[Requirement] Convert every line of the data below into a Markdown table with the columns Row and Text. Number the lines in order, and leave out any blank ones.

[The data]
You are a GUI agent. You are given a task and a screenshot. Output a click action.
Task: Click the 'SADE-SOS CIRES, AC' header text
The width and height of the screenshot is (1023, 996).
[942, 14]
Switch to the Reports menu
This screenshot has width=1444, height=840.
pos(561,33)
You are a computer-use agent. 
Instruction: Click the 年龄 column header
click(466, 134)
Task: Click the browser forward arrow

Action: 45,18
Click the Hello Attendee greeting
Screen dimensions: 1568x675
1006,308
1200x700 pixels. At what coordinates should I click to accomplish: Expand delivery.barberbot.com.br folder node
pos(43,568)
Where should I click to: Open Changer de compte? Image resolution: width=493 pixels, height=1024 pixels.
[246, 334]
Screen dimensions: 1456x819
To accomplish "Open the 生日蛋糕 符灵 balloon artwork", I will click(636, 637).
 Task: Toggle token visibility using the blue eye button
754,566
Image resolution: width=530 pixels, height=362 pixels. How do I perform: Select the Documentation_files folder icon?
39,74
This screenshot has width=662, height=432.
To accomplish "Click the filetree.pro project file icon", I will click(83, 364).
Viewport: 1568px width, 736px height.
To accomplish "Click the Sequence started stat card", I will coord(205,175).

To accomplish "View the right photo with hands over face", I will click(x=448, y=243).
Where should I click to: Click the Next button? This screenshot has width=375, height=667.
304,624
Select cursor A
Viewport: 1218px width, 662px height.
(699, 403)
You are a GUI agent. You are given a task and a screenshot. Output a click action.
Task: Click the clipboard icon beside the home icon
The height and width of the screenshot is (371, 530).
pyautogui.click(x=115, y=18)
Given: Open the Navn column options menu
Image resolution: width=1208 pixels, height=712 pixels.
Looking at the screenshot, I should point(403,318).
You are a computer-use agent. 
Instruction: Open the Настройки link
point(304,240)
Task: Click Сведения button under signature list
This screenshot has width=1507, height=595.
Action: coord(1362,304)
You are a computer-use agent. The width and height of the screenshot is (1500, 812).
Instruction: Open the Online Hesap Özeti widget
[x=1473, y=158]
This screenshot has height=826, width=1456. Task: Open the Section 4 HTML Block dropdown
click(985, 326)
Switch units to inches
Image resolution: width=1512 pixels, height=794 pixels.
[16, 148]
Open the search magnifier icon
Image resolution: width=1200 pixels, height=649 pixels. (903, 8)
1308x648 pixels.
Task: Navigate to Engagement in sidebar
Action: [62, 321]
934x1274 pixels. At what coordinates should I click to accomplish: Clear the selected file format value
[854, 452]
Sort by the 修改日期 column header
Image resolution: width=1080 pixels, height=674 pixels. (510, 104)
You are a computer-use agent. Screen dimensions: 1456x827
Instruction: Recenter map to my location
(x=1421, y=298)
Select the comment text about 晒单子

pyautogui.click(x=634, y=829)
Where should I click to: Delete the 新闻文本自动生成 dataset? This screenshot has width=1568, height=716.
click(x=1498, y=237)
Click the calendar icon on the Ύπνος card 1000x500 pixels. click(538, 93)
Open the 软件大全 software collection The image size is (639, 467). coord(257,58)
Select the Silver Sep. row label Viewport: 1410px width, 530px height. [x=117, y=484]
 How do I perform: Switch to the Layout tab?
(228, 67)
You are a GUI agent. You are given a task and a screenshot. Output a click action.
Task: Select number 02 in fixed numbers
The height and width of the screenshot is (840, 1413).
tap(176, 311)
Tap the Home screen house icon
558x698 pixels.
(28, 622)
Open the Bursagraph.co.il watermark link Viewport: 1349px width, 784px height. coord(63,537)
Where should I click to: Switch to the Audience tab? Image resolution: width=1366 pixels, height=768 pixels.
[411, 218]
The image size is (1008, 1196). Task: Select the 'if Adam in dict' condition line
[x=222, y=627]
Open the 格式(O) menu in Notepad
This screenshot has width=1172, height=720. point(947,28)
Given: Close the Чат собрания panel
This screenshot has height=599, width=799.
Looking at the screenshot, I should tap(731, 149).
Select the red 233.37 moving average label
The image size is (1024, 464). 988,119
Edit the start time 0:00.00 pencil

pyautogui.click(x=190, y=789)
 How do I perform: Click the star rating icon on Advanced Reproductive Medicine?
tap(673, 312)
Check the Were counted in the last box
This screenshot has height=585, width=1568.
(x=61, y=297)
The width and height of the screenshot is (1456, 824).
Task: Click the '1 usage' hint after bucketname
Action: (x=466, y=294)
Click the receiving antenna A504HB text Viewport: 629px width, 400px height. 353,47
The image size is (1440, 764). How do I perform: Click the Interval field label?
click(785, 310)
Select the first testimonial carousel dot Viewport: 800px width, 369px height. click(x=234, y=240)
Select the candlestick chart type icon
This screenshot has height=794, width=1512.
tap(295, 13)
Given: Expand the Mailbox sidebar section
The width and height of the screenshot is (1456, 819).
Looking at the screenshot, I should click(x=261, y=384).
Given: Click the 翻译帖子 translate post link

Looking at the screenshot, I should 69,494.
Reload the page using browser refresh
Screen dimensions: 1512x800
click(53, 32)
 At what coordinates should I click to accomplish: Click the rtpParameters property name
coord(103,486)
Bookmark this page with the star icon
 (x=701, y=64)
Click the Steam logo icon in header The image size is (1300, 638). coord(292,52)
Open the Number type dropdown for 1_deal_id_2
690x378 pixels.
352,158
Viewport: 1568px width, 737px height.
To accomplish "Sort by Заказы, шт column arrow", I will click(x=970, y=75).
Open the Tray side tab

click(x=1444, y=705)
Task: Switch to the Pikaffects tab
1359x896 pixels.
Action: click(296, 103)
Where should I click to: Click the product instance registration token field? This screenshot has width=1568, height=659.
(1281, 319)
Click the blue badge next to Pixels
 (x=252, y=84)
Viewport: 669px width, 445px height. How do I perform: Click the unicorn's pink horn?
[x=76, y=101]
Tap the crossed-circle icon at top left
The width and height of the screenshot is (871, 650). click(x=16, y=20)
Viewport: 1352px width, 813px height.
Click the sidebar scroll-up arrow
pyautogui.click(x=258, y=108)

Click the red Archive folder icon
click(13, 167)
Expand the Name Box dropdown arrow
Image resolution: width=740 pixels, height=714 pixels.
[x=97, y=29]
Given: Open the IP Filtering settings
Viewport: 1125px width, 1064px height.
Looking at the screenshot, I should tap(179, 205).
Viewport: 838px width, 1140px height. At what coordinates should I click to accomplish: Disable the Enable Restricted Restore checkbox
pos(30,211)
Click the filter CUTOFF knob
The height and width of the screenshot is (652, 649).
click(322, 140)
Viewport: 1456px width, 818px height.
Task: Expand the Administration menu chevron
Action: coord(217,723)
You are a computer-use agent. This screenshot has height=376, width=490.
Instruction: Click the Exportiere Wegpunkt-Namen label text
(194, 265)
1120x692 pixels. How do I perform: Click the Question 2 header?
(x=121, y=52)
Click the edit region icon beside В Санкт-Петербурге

[Solution]
| Row | Text |
|---|---|
| 1 | You are a GUI agent. You are given a task and a screenshot. Output a click action. |
| 2 | Task: Click the 'SADE-SOS CIRES, AC' header text |
| 3 | The width and height of the screenshot is (1023, 996). |
| 4 | [942, 14] |
| 5 | Switch to the Reports menu |
| 6 | This screenshot has width=1444, height=840. |
| 7 | pos(561,33) |
| 8 | You are a computer-use agent.  |
| 9 | Instruction: Click the 年龄 column header |
| 10 | click(466, 134) |
| 11 | Task: Click the browser forward arrow |
| 12 | Action: 45,18 |
| 13 | Click the Hello Attendee greeting |
| 14 | Screen dimensions: 1568x675 |
| 15 | 1006,308 |
| 16 | 1200x700 pixels. At what coordinates should I click to accomplish: Expand delivery.barberbot.com.br folder node |
| 17 | pos(43,568) |
| 18 | Where should I click to: Open Changer de compte? Image resolution: width=493 pixels, height=1024 pixels. |
| 19 | [246, 334] |
| 20 | Screen dimensions: 1456x819 |
| 21 | To accomplish "Open the 生日蛋糕 符灵 balloon artwork", I will click(636, 637). |
| 22 |  Task: Toggle token visibility using the blue eye button |
| 23 | 754,566 |
| 24 | Image resolution: width=530 pixels, height=362 pixels. How do I perform: Select the Documentation_files folder icon? |
| 25 | 39,74 |
| 26 | This screenshot has width=662, height=432. |
| 27 | To accomplish "Click the filetree.pro project file icon", I will click(83, 364). |
| 28 | Viewport: 1568px width, 736px height. |
| 29 | To accomplish "Click the Sequence started stat card", I will coord(205,175). |
| 30 | To accomplish "View the right photo with hands over face", I will click(x=448, y=243). |
| 31 | Where should I click to: Click the Next button? This screenshot has width=375, height=667. |
| 32 | 304,624 |
| 33 | Select cursor A |
| 34 | Viewport: 1218px width, 662px height. |
| 35 | (699, 403) |
| 36 | You are a GUI agent. You are given a task and a screenshot. Output a click action. |
| 37 | Task: Click the clipboard icon beside the home icon |
| 38 | The height and width of the screenshot is (371, 530). |
| 39 | pyautogui.click(x=115, y=18) |
| 40 | Given: Open the Navn column options menu |
| 41 | Image resolution: width=1208 pixels, height=712 pixels. |
| 42 | Looking at the screenshot, I should point(403,318). |
| 43 | You are a computer-use agent.  |
| 44 | Instruction: Open the Настройки link |
| 45 | point(304,240) |
| 46 | Task: Click Сведения button under signature list |
| 47 | This screenshot has width=1507, height=595. |
| 48 | Action: coord(1362,304) |
| 49 | You are a computer-use agent. The width and height of the screenshot is (1500, 812). |
| 50 | Instruction: Open the Online Hesap Özeti widget |
| 51 | [x=1473, y=158] |
| 52 | This screenshot has height=826, width=1456. Task: Open the Section 4 HTML Block dropdown |
| 53 | click(985, 326) |
| 54 | Switch units to inches |
| 55 | Image resolution: width=1512 pixels, height=794 pixels. |
| 56 | [16, 148] |
| 57 | Open the search magnifier icon |
| 58 | Image resolution: width=1200 pixels, height=649 pixels. (903, 8) |
| 59 | 1308x648 pixels. |
| 60 | Task: Navigate to Engagement in sidebar |
| 61 | Action: [62, 321] |
| 62 | 934x1274 pixels. At what coordinates should I click to accomplish: Clear the selected file format value |
| 63 | [854, 452] |
| 64 | Sort by the 修改日期 column header |
| 65 | Image resolution: width=1080 pixels, height=674 pixels. (510, 104) |
| 66 | You are a computer-use agent. Screen dimensions: 1456x827 |
| 67 | Instruction: Recenter map to my location |
| 68 | (x=1421, y=298) |
| 69 | Select the comment text about 晒单子 |
| 70 | pyautogui.click(x=634, y=829) |
| 71 | Where should I click to: Delete the 新闻文本自动生成 dataset? This screenshot has width=1568, height=716. |
| 72 | click(x=1498, y=237) |
| 73 | Click the calendar icon on the Ύπνος card 1000x500 pixels. click(538, 93) |
| 74 | Open the 软件大全 software collection The image size is (639, 467). coord(257,58) |
| 75 | Select the Silver Sep. row label Viewport: 1410px width, 530px height. [x=117, y=484] |
| 76 |  How do I perform: Switch to the Layout tab? |
| 77 | (228, 67) |
| 78 | You are a GUI agent. You are given a task and a screenshot. Output a click action. |
| 79 | Task: Select number 02 in fixed numbers |
| 80 | The height and width of the screenshot is (840, 1413). |
| 81 | tap(176, 311) |
| 82 | Tap the Home screen house icon |
| 83 | 558x698 pixels. |
| 84 | (28, 622) |
| 85 | Open the Bursagraph.co.il watermark link Viewport: 1349px width, 784px height. coord(63,537) |
| 86 | Where should I click to: Switch to the Audience tab? Image resolution: width=1366 pixels, height=768 pixels. |
| 87 | [411, 218] |
| 88 | The image size is (1008, 1196). Task: Select the 'if Adam in dict' condition line |
| 89 | [x=222, y=627] |
| 90 | Open the 格式(O) menu in Notepad |
| 91 | This screenshot has width=1172, height=720. point(947,28) |
| 92 | Given: Close the Чат собрания panel |
| 93 | This screenshot has height=599, width=799. |
| 94 | Looking at the screenshot, I should tap(731, 149). |
| 95 | Select the red 233.37 moving average label |
| 96 | The image size is (1024, 464). 988,119 |
| 97 | Edit the start time 0:00.00 pencil |
| 98 | pyautogui.click(x=190, y=789) |
| 99 |  How do I perform: Click the star rating icon on Advanced Reproductive Medicine? |
| 100 | tap(673, 312) |
| 101 | Check the Were counted in the last box |
| 102 | This screenshot has height=585, width=1568. |
| 103 | (x=61, y=297) |
| 104 | The width and height of the screenshot is (1456, 824). |
| 105 | Task: Click the '1 usage' hint after bucketname |
| 106 | Action: (x=466, y=294) |
| 107 | Click the receiving antenna A504HB text Viewport: 629px width, 400px height. 353,47 |
| 108 | The image size is (1440, 764). How do I perform: Click the Interval field label? |
| 109 | click(785, 310) |
| 110 | Select the first testimonial carousel dot Viewport: 800px width, 369px height. click(x=234, y=240) |
| 111 | Select the candlestick chart type icon |
| 112 | This screenshot has height=794, width=1512. |
| 113 | tap(295, 13) |
| 114 | Given: Expand the Mailbox sidebar section |
| 115 | The width and height of the screenshot is (1456, 819). |
| 116 | Looking at the screenshot, I should click(x=261, y=384). |
| 117 | Given: Click the 翻译帖子 translate post link |
| 118 | Looking at the screenshot, I should 69,494. |
| 119 | Reload the page using browser refresh |
| 120 | Screen dimensions: 1512x800 |
| 121 | click(53, 32) |
| 122 |  At what coordinates should I click to accomplish: Click the rtpParameters property name |
| 123 | coord(103,486) |
| 124 | Bookmark this page with the star icon |
| 125 |  (x=701, y=64) |
| 126 | Click the Steam logo icon in header The image size is (1300, 638). coord(292,52) |
| 127 | Open the Number type dropdown for 1_deal_id_2 |
| 128 | 690x378 pixels. |
| 129 | 352,158 |
| 130 | Viewport: 1568px width, 737px height. |
| 131 | To accomplish "Sort by Заказы, шт column arrow", I will click(x=970, y=75). |
| 132 | Open the Tray side tab |
| 133 | click(x=1444, y=705) |
| 134 | Task: Switch to the Pikaffects tab |
| 135 | 1359x896 pixels. |
| 136 | Action: click(296, 103) |
| 137 | Where should I click to: Click the product instance registration token field? This screenshot has width=1568, height=659. |
| 138 | (1281, 319) |
| 139 | Click the blue badge next to Pixels |
| 140 |  (x=252, y=84) |
| 141 | Viewport: 669px width, 445px height. How do I perform: Click the unicorn's pink horn? |
| 142 | [x=76, y=101] |
| 143 | Tap the crossed-circle icon at top left |
| 144 | The width and height of the screenshot is (871, 650). click(x=16, y=20) |
| 145 | Viewport: 1352px width, 813px height. |
| 146 | Click the sidebar scroll-up arrow |
| 147 | pyautogui.click(x=258, y=108) |
| 148 | Click the red Archive folder icon |
| 149 | click(13, 167) |
| 150 | Expand the Name Box dropdown arrow |
| 151 | Image resolution: width=740 pixels, height=714 pixels. |
| 152 | [x=97, y=29] |
| 153 | Given: Open the IP Filtering settings |
| 154 | Viewport: 1125px width, 1064px height. |
| 155 | Looking at the screenshot, I should tap(179, 205). |
| 156 | Viewport: 838px width, 1140px height. At what coordinates should I click to accomplish: Disable the Enable Restricted Restore checkbox |
| 157 | pos(30,211) |
| 158 | Click the filter CUTOFF knob |
| 159 | The height and width of the screenshot is (652, 649). |
| 160 | click(322, 140) |
| 161 | Viewport: 1456px width, 818px height. |
| 162 | Task: Expand the Administration menu chevron |
| 163 | Action: coord(217,723) |
| 164 | You are a computer-use agent. This screenshot has height=376, width=490. |
| 165 | Instruction: Click the Exportiere Wegpunkt-Namen label text |
| 166 | (194, 265) |
| 167 | 1120x692 pixels. How do I perform: Click the Question 2 header? |
| 168 | (x=121, y=52) |
| 169 | Click the edit region icon beside В Санкт-Петербурге |